Written task 1:
In the samplesheet proposal, rewrite the part that opens with the words "Additional parameters" and closes with "and much more.", replacing "meaningful" with "descriptive".
Written task 2:
Answer these questions from the samplesheet proposal.
(a) How many mandatory columns should sample sheets have?
(b) Which Type value combines all reads files in the directory but not its subdirectories?
(c) What does the proposal call unreasonable to allow at this point?

Extract to read:
────────────────
Closed MillironX closed 2 years ago

MillironX commented 2 years ago

Summary

Add the ability to pass in TSV samplesheets that can use multiple read files, and search through directories to get the reads to be analyzed.

Added Features

Additional parameters

More Info

Context

This will allow for using the raw output of ONT runs, concatenating multiple sequence runs together, using more meaningful sample names, and much more.

Possible implementation

Sample sheets should have four mandatory columns:

  1. Sample name
  2. Path
    • This can be an absolute path (starting with /) or a path relative to the --input directory
  3. Type
    • Can be one of
      • directory
        • Combine all reads files found in the directory of 2 and its subdirectories
      • directory-shallow
        • Combine all reads files found in the directory of 2 with no subdirectories
      • file
        • 2 is a single file of reads
  4. Pairity
    • Can be one of
      • none
        • These reads are not paired-end
      • paired
        • Only applies when 3 is either directory or directory-shallow
        • Assumes that the files matching glob *_{R1,1}.* are forward reads and files matching glob *_{R2,2}.* are reverse reads
      • forward
        • Only applies when 3 is file
        • 2 is a file of forward reads
      • reverse
        • Only applies when 3 is file
        • 2 is a file of reverse reads

At this point, it is unreasonable to allow paired-end reads and single-end reads to be analyzed together. However, individual files and directories should be able to be mixed.
────────────────
Given information:
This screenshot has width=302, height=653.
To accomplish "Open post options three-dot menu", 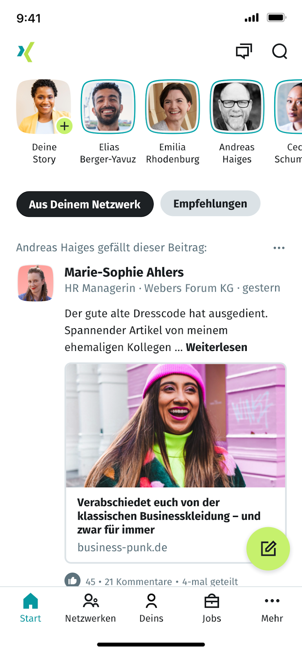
────────────────
Answer 1:
Additional parameters

More Info

Context

This will allow for using the raw output of ONT runs, concatenating multiple sequence runs together, using more descriptive sample names, and much more.

Answer 2:
(a) Four.
(b) directory-shallow.
(c) Allowing paired-end reads and single-end reads to be analyzed together.